We had ridden long that afternoon, trying in vain to find
wood and water, until at length we saw the sunset sky reflected from
a pool encircled by bushes and a rock or two.
The water lay in the
bottom of a hollow, the smooth prairie gracefully rising in oceanlike
swells on every side. We pitched our tents by it; not however before
the keen eye of Henry Chatillon had discerned some unusual object
upon the faintly-defined outline of the distant swell. But in the
moist, hazy atmosphere of the evening, nothing could be clearly
distinguished.
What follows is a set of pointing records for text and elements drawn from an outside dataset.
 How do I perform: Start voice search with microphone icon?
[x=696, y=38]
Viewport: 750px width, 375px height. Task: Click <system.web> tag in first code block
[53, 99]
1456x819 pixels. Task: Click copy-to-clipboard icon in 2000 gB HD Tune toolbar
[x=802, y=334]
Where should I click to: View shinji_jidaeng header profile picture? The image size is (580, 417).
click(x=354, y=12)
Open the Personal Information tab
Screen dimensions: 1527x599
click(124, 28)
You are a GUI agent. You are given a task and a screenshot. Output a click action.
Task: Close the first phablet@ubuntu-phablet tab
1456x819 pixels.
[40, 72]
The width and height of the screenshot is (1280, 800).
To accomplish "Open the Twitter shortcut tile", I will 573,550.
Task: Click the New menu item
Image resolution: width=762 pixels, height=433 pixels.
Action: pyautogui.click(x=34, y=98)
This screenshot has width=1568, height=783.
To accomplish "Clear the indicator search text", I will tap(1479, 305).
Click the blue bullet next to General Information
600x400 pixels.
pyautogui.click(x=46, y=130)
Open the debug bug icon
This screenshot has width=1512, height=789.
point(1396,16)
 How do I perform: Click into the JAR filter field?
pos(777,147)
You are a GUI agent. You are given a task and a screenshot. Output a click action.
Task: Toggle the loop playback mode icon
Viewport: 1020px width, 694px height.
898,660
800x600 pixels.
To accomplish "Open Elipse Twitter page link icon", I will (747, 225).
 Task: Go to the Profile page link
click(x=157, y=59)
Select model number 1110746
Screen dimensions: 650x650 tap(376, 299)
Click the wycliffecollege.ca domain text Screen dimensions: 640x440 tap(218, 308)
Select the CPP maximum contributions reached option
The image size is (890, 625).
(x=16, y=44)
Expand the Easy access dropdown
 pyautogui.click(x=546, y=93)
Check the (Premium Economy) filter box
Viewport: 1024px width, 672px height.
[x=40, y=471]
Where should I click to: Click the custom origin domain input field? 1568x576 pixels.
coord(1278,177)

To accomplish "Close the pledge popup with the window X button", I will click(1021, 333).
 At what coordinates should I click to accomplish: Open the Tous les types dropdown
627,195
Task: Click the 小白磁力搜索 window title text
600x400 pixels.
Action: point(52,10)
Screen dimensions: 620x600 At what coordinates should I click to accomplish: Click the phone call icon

As we lay around the fire after supper, a low and
distant sound, strange enough amid the loneliness of the prairie,
reached our ears - peals of laughter, and the faint voices of men and
women. For eight days we had not encountered a human being, and this
singular warning of their vicinity had an effect extremely wild and
impressive.
About dark a sallow-faced fellow descended the hill on horseback, and
splashing through the pool rode up to the tents. He was enveloped in
a huge cloak, and his broad felt hat was weeping about his ears with
the drizzling moisture of the evening. Another followed, a stout,
square-built, intelligent-looking man, who announced himself as
leader of an emigrant party encamped a mile in advance of us. About
twenty wagons, he said, were with him; the rest of his party were on
the other side of the Big Blue, waiting for a woman who was in the
pains of child-birth, and quarreling meanwhile among themselves.